Das könnte zum Beispiel bei medizinischen Untersuchungen oder dem Beantragen eines neuen Personalausweises gemacht werden. „Wir wollen die Organspende nach dem Tod als eine bewusste und freiwillige Entscheidung beibehalten und stärken, die nicht durch den Staat erzwungen werden darf“, erklärte die Gruppe am Wochenende. Für diesen Vorschlag sprachen sich fast die Hälfte der Bundestagsabgeordneten aus.

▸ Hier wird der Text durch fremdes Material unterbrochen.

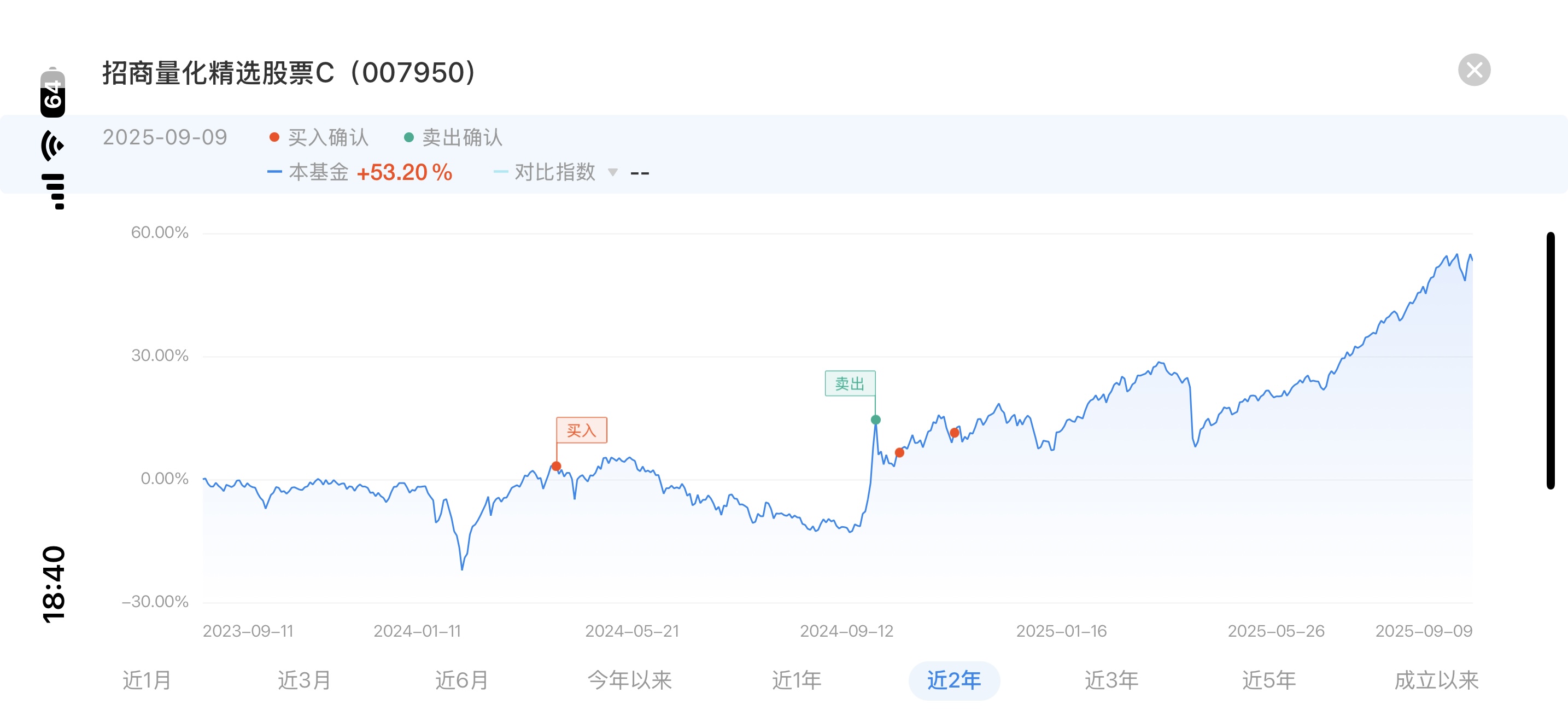Click the green sell confirmation dot
This screenshot has width=1568, height=722.
coord(875,420)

Die Ärzteschaft hat sich offenbar bereits positioniert. Im Protokoll des 121. Deutschen Ärztetags in Erfurt fordern die Teilnehmer, „das Transplantationsgesetz (TPG) im Sinne einer Widerspruchslösung zu formulieren.“ Es könne von jedem Bürger erwartet werden, sich mit der Problematik auseinanderzusetzen und gegebenenfalls ein Nein zur Organspende zu formulieren. Voraussetzung hierfür sei eine gesetzlich geregelte Aufklärung durch die Krankenkassen.